*Document segment*:
Best community engagement/consultation sponsored by the LGA

Background report

Report available on the Lambeth website


As part of its efforts to create a ‘co-operative’ model of commissioning and delivery, Lambeth wanted to overcome the perennial challenges of community engagement – getting beyond the usual, high-profile respondents, ensuring that resultant knowledge is embedded within the council, and championing proactive community engagement as a tool to be employed across all council departments.

To achieve this, the Policy, Equalities and Performance team devised a project whereby they would train as ethnographic researchers, engaging with communities ‘on the ground’, rather than in more traditional, formal contexts. ESRO designed a phased training programme, focusing on four of the borough’s least-understood communities. The whole endeavour was a genuine partnership, with ESRO transferring skills to the Lambeth team until they felt comfortable to take the lead.

Overcoming many ethical and practical challenges, researchers from both organisations found themselves in unusual, often dangerous situations – gaining access to key community spaces, and talking candidly to members of the normally silent majority. With Lambeth’s officers owning both the data and the means of obtaining more, the project was highly influential. It led to numerous practical outcomes for the communities, and bolstered awareness of the benefits of
community engagement across the council.


Lambeth’s drive to become a ‘co-operative’ council prompted reflections on the challenges of community engagement. In particular, the borough’s Policy, Equalities and Performance team recognised the need to get beyond the ‘usual suspects’, and ensure that findings from community engagement processes could permeate more successfully throughout the council.

To break down these barriers, the PEP team devised a new model of community engagement, which involved up-skilling council staff to become ethnographic researchers. As ethnographers, they would be equipped to engage with communities ‘on the ground’, rather than in more artificial community forums. Moreover, they would have greater ownership of the resultant knowledge, so increasing the penetration of insight internally, and enhancing the cachet of community engagement as a way of delivering on the ‘co-operative’ promise.

To support this ambitious vision, ESRO delivered a modular training programme covering all aspects of the research process, including innovative free-find recruitment techniques. Starting as they meant to go on, the Lambeth team focused the programme on four challenging communities: Gypsies and Travellers, the Black Caribbean community, transgender residents, and a pair of existing community engagement schemes (Green Community Champions and
Community Freshview). The project engaged with each community in turn, with ESRO transferring skills to the Lambeth team until they were running projects from start to finish – all the time generating powerful new findings, many of which have already been actioned.

*Aim 1*:
Copy the rows verbatim, everything from the line containing "Open the Actions" down to the final row, including both of those lines.
The report about Lambeth's community engagement and the rows that follow it are unrelated material.

*Items*:

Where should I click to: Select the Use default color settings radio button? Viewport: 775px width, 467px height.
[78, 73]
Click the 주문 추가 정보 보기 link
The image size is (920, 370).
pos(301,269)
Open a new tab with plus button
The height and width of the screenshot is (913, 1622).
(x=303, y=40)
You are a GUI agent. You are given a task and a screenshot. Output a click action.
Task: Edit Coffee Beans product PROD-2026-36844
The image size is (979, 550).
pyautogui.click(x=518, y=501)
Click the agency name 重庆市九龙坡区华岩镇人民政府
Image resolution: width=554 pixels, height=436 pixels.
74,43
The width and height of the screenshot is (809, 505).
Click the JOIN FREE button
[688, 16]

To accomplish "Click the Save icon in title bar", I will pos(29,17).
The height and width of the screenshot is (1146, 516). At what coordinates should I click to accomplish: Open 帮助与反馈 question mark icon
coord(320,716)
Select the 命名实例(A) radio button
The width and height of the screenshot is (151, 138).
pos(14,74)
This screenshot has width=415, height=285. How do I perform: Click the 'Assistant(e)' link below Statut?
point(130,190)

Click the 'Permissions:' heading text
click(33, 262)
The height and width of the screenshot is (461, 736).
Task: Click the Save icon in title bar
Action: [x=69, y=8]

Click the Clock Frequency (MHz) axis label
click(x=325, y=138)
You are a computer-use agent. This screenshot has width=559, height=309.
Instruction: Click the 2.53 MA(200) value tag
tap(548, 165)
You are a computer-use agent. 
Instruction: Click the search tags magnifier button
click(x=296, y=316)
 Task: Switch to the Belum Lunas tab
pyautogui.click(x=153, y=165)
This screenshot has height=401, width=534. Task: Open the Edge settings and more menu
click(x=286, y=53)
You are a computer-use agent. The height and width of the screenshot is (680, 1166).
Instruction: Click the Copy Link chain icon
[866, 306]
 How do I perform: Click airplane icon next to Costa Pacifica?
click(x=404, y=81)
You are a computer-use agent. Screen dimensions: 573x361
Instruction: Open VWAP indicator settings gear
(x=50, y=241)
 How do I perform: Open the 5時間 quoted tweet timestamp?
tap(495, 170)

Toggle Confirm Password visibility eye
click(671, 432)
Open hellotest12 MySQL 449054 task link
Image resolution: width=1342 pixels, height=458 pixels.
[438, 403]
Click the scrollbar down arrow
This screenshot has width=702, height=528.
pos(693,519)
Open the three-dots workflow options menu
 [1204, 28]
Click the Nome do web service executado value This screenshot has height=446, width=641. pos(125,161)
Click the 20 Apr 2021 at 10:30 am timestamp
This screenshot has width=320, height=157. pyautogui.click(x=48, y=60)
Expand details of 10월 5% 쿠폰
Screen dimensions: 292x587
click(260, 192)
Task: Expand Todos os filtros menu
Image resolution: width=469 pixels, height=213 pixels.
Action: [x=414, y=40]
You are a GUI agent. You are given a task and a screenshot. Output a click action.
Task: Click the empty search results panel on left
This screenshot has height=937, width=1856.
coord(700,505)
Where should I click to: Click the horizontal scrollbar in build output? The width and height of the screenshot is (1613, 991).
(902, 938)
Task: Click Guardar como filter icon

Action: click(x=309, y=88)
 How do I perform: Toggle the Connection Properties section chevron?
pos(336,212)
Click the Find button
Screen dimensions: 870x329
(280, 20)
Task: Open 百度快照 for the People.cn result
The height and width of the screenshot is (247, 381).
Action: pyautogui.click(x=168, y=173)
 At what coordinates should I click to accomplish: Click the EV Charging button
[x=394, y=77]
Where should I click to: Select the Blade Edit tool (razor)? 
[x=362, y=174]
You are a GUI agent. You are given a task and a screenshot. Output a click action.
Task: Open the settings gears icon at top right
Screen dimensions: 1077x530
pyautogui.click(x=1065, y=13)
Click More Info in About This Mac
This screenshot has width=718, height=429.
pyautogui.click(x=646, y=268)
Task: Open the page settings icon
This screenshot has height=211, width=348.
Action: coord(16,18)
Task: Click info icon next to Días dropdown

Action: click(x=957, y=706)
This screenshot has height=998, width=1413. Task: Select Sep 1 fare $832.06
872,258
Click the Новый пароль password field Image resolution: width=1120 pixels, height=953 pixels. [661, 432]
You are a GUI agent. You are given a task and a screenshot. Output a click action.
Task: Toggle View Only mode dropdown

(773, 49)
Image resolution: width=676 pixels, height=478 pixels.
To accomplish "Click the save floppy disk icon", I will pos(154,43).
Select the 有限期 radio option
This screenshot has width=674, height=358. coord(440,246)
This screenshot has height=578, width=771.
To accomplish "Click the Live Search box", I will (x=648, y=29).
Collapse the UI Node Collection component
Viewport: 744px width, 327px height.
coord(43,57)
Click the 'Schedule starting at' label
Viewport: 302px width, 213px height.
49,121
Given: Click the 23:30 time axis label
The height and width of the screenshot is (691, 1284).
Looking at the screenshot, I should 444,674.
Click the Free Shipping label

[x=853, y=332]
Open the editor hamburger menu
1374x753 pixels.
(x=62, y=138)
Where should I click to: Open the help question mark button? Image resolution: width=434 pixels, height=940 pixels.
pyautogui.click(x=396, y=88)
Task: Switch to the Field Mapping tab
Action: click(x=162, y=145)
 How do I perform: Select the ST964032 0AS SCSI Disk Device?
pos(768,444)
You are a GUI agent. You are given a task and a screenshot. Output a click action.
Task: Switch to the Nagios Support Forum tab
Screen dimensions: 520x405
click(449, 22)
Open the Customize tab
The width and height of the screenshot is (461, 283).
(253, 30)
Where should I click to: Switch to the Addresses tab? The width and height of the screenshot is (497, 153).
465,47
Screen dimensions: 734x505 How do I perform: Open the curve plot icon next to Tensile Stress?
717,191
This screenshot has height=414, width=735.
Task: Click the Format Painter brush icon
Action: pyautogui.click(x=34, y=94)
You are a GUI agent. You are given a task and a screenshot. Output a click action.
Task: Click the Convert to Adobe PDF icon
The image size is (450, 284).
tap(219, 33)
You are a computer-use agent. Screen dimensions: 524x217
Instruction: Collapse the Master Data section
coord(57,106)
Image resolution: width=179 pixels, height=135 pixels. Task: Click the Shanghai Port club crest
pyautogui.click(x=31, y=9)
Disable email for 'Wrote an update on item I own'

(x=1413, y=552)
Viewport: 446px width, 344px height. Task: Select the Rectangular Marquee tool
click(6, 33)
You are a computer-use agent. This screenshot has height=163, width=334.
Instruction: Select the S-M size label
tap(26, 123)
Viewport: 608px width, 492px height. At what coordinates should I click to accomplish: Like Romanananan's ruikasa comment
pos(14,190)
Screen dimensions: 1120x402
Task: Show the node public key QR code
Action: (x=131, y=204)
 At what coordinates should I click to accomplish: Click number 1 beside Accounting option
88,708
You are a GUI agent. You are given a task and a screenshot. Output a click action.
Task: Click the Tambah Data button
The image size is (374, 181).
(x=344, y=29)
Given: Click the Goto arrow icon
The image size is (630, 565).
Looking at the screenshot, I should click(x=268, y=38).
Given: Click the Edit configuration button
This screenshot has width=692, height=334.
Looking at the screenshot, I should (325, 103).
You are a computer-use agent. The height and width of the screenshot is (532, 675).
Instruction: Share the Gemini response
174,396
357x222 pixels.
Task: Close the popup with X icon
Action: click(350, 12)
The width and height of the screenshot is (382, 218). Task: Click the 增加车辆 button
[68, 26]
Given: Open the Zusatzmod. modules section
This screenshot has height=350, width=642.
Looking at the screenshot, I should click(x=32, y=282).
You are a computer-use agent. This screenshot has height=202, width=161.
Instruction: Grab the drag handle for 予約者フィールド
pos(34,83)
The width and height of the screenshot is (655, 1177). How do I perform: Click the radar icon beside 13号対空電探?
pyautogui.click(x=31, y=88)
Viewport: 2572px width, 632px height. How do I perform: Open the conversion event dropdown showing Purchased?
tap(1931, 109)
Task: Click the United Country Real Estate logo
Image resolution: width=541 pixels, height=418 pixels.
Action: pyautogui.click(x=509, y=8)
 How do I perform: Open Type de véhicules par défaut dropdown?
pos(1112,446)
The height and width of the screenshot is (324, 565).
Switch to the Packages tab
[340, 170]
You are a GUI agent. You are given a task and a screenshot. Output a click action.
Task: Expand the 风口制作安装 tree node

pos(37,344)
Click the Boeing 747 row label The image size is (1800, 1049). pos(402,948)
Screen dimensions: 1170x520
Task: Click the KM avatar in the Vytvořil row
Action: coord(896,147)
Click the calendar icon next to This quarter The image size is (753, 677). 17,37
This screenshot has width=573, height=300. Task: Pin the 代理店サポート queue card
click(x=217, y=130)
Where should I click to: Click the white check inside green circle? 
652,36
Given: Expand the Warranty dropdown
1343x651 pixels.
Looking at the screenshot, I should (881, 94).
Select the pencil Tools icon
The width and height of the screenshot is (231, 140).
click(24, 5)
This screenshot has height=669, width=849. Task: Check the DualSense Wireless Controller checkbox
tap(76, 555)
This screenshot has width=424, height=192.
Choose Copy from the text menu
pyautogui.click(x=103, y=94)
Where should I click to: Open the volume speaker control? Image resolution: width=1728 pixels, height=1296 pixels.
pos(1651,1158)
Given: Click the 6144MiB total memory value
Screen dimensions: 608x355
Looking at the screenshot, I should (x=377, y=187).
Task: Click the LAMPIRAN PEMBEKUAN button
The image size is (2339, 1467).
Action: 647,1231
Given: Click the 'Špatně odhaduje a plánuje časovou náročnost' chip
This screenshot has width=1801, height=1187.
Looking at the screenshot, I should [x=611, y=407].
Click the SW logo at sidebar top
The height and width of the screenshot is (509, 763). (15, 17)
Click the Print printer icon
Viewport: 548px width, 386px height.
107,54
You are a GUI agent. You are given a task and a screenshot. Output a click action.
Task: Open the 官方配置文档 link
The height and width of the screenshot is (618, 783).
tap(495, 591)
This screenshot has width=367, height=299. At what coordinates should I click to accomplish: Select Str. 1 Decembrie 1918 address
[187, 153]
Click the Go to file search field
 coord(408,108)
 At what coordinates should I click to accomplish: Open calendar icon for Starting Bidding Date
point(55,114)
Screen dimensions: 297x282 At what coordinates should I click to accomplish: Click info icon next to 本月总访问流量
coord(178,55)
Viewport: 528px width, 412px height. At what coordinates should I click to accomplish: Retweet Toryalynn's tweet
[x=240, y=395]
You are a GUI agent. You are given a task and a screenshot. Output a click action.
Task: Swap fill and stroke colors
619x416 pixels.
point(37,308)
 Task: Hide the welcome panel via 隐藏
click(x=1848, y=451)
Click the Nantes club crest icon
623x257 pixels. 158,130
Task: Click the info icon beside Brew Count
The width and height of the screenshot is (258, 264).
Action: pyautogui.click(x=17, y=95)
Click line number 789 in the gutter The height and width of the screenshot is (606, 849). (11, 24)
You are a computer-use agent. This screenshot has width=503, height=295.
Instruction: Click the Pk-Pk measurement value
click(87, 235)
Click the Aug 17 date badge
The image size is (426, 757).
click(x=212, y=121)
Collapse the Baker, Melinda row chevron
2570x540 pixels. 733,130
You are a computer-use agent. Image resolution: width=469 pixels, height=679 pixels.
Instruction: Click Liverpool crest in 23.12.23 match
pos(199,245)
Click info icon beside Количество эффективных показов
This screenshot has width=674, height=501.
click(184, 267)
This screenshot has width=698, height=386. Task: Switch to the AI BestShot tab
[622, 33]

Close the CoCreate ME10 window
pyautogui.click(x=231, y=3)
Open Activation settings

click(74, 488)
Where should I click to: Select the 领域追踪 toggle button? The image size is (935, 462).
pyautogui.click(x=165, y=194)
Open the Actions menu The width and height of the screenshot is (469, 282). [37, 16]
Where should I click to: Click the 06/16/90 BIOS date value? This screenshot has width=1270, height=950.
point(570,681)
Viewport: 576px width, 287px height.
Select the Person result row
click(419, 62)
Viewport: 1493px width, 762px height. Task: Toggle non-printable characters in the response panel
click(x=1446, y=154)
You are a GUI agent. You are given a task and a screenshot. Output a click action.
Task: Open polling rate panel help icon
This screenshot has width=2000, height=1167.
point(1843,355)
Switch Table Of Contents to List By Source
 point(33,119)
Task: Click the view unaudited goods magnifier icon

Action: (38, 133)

*Aim 2*:
In the Lambeth community engagement report, which four communities did the Lambeth team focus the training programme on?

*Task result 1*:
Open the Actions menu The width and height of the screenshot is (469, 282). [37, 16]
Where should I click to: Click the 06/16/90 BIOS date value? This screenshot has width=1270, height=950.
point(570,681)
Viewport: 576px width, 287px height.
Select the Person result row
click(419, 62)
Viewport: 1493px width, 762px height. Task: Toggle non-printable characters in the response panel
click(x=1446, y=154)
You are a GUI agent. You are given a task and a screenshot. Output a click action.
Task: Open polling rate panel help icon
This screenshot has width=2000, height=1167.
point(1843,355)
Switch Table Of Contents to List By Source
 point(33,119)
Task: Click the view unaudited goods magnifier icon

Action: (38, 133)

*Task result 2*:
Gypsies and Travellers, the Black Caribbean community, transgender residents, and a pair of existing community engagement schemes (Green Community Champions and Community Freshview).